▶ **Extracted data**
════════════════════
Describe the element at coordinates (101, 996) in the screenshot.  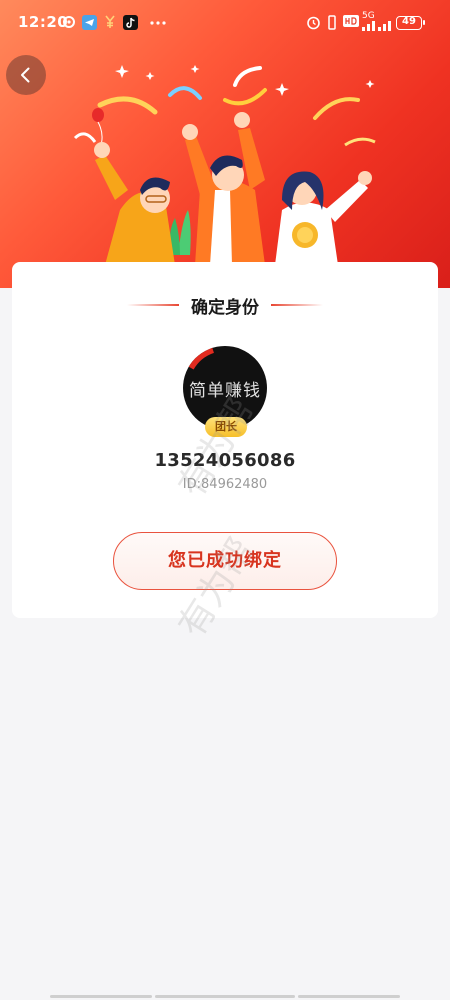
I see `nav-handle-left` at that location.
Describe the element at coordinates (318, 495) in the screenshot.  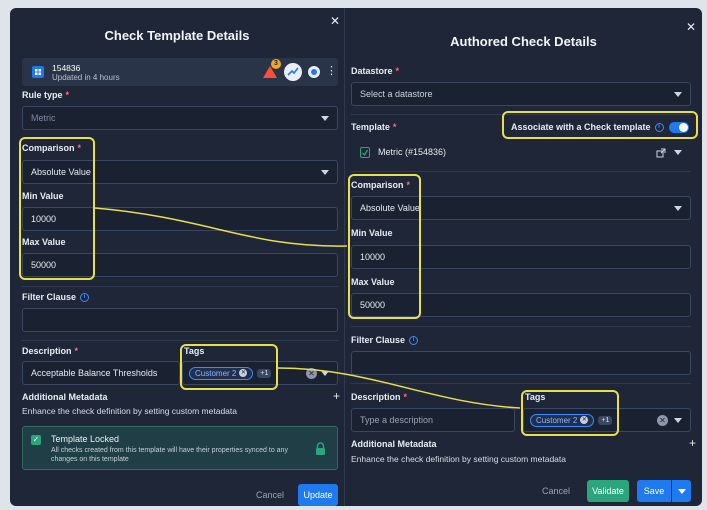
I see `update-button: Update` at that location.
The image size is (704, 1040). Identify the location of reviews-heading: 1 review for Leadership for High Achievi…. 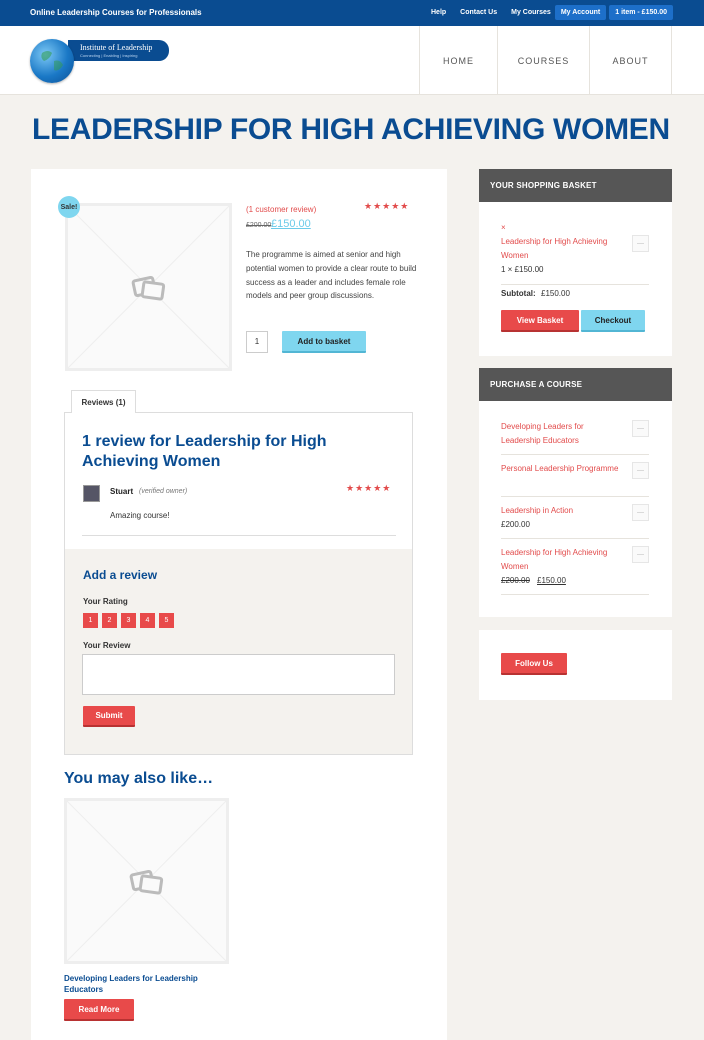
════════════════════
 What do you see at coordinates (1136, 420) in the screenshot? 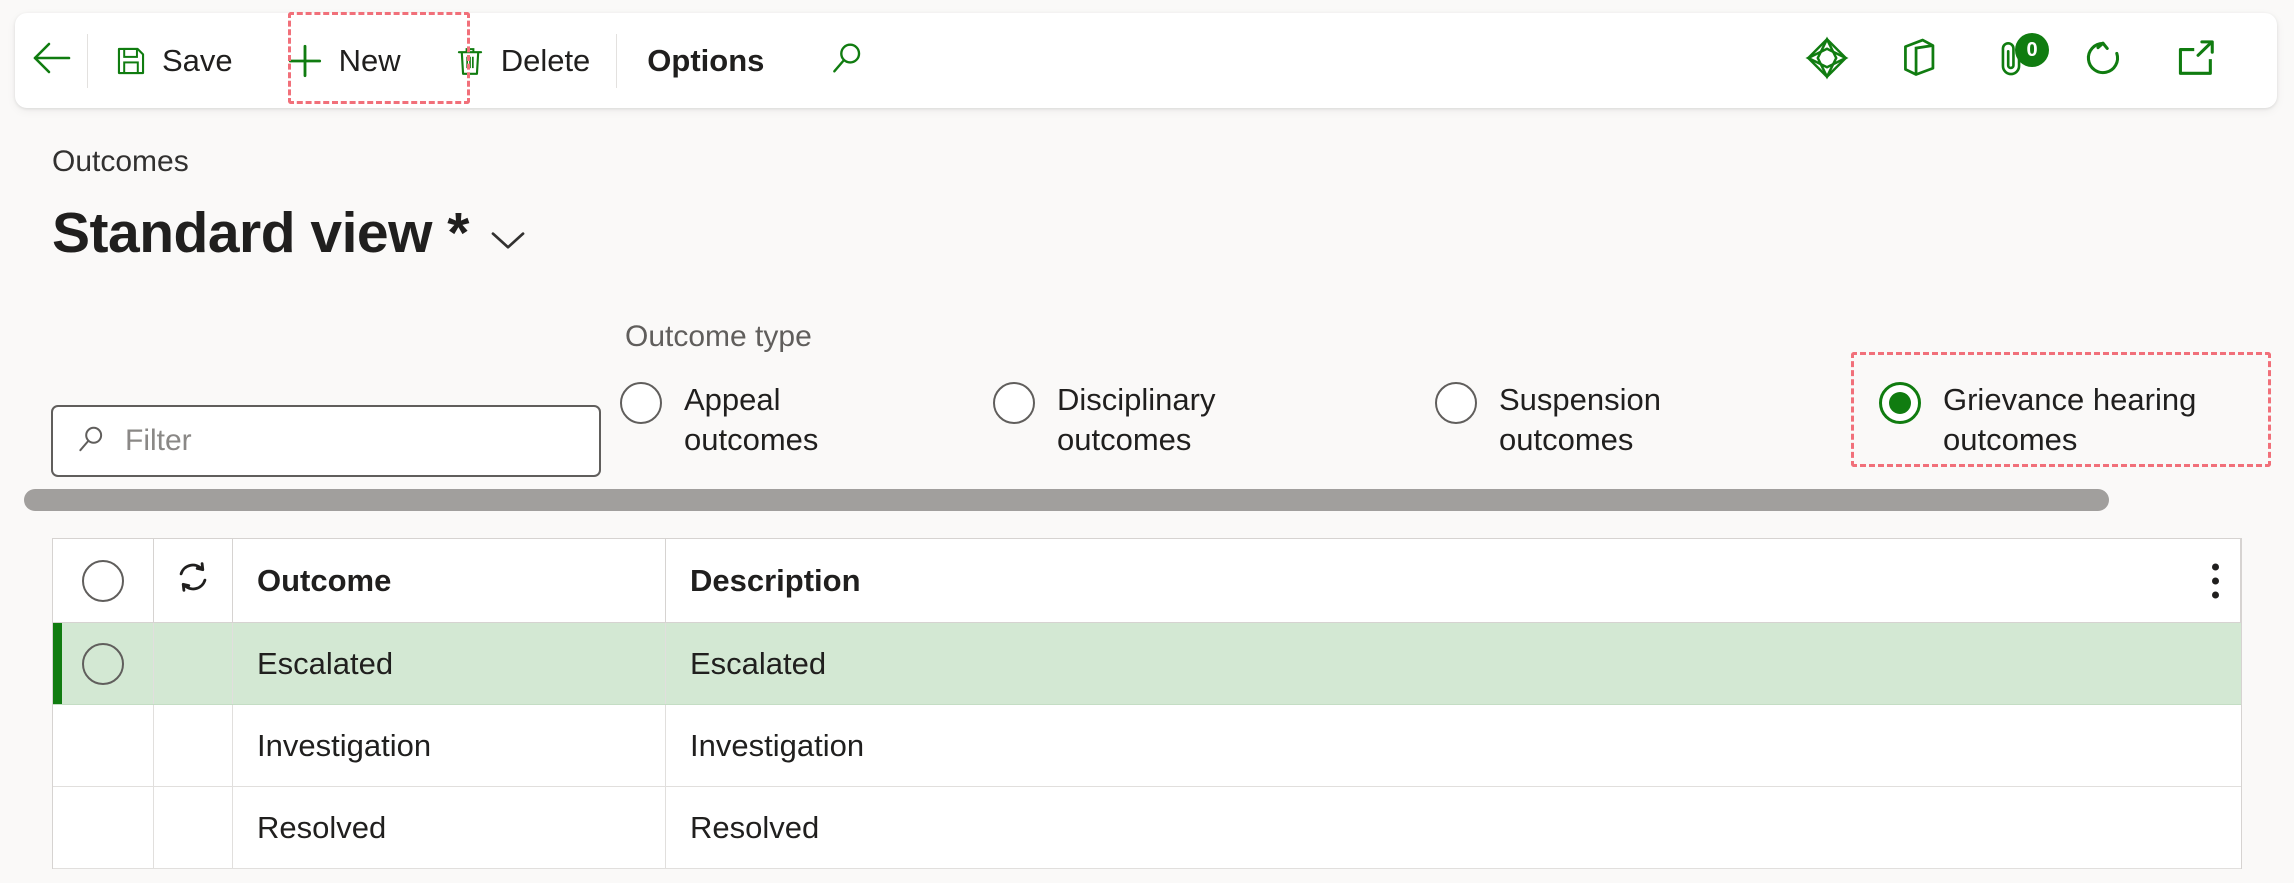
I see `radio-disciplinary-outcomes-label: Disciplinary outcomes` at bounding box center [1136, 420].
════════════════════
▶ **What is expected**
Reproduce the data verbatim, beginning with the line containing "Describe the element at coordinates (101, 996)" and ending with the line containing "The image size", with both of those lines included. Leave the pictures out of your answer.

▶ **Output for this exercise**
Describe the element at coordinates (101, 996) in the screenshot.  
I see `nav-handle-left` at that location.
Describe the element at coordinates (318, 495) in the screenshot.  
I see `update-button: Update` at that location.
The image size is (704, 1040). Identify the location of reviews-heading: 1 review for Leadership for High Achievi…. 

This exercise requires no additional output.